§ EXERCISE: Would you repeat every entry below word for word but drop the images?

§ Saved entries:
%%
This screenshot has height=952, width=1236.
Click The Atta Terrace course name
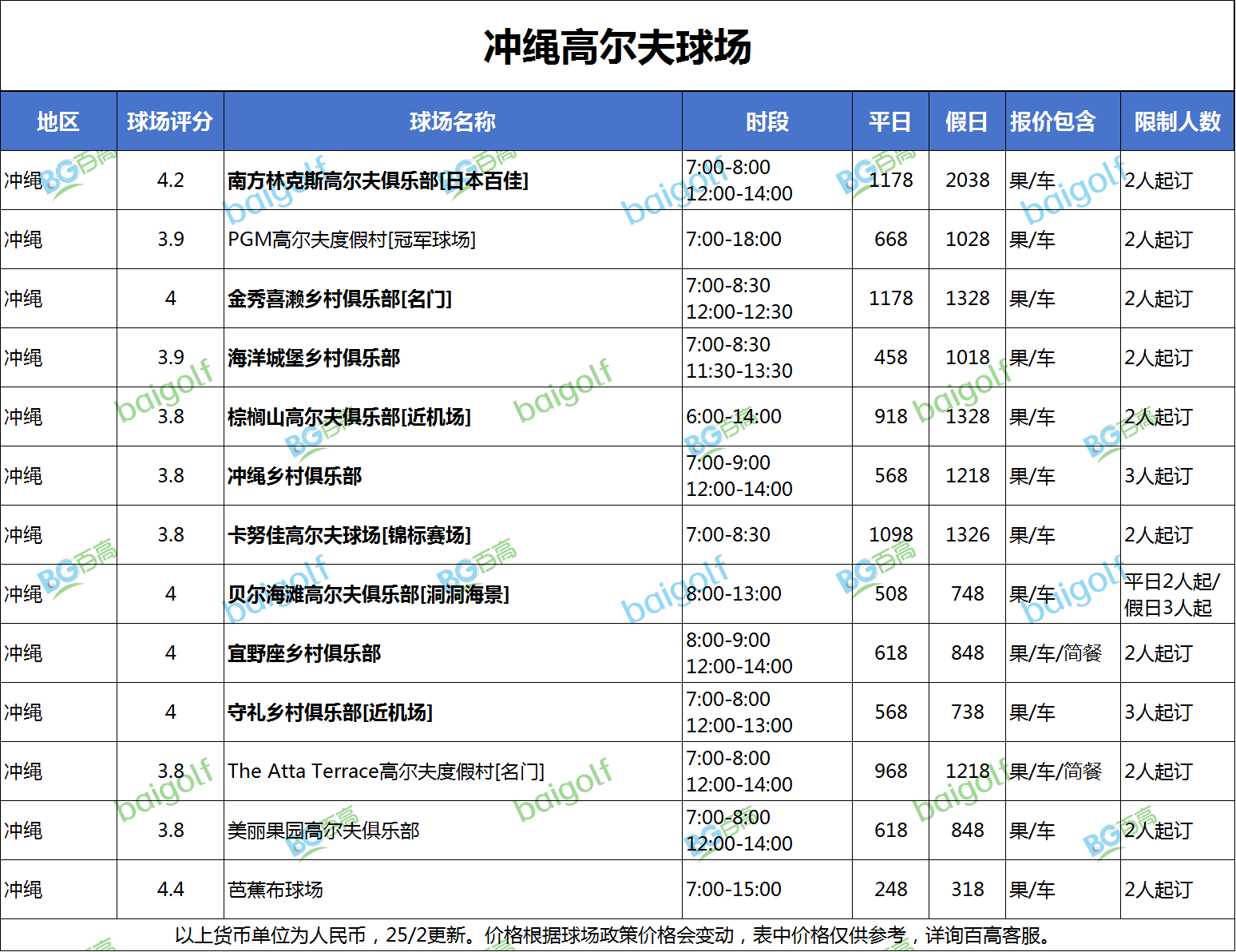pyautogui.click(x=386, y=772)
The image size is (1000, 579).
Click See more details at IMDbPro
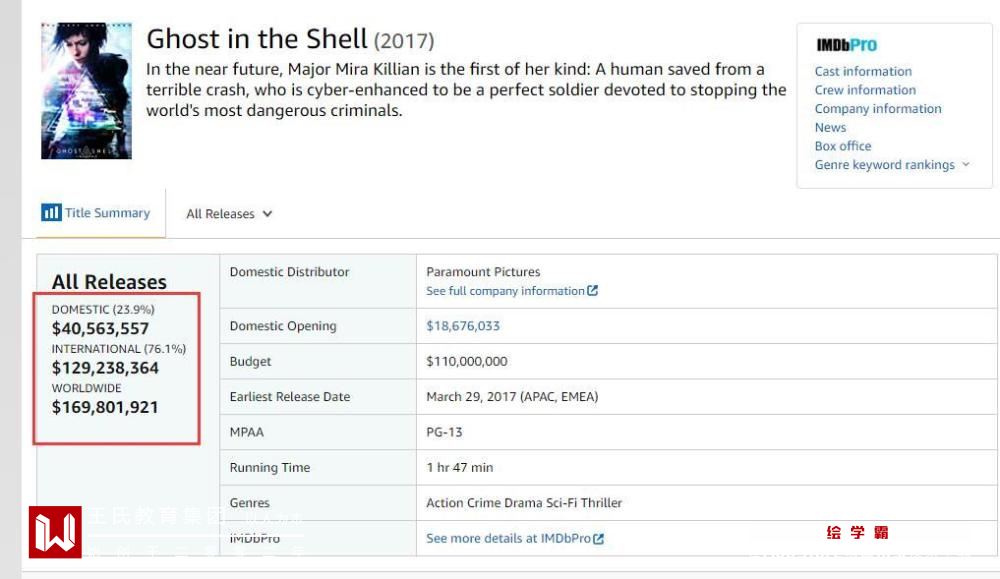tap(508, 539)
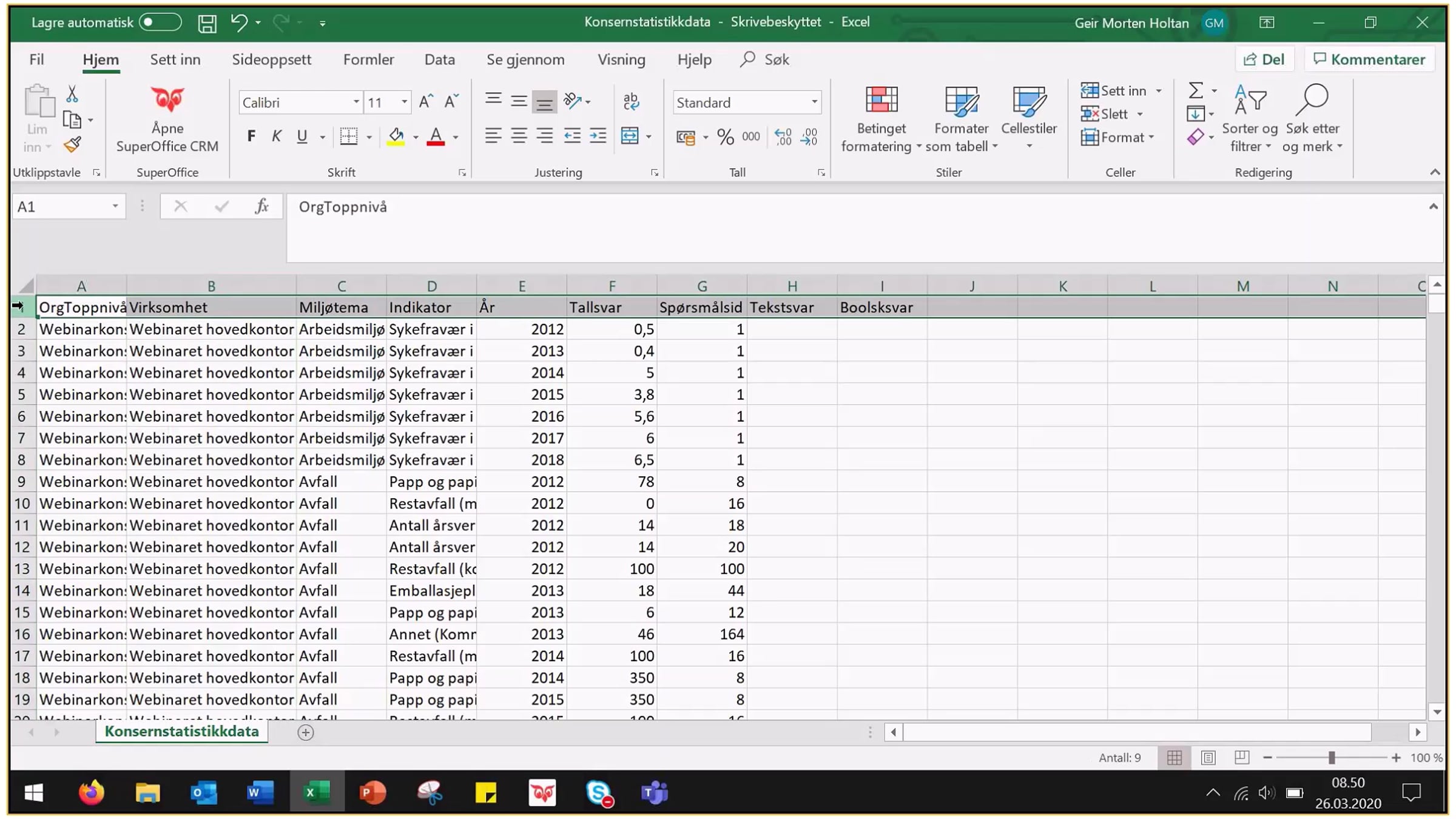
%%
§ THE ANSWER:
This screenshot has height=952, width=1236.
Click The Atta Terrace course name
pyautogui.click(x=386, y=772)
The image size is (1000, 579).
Click See more details at IMDbPro
tap(508, 539)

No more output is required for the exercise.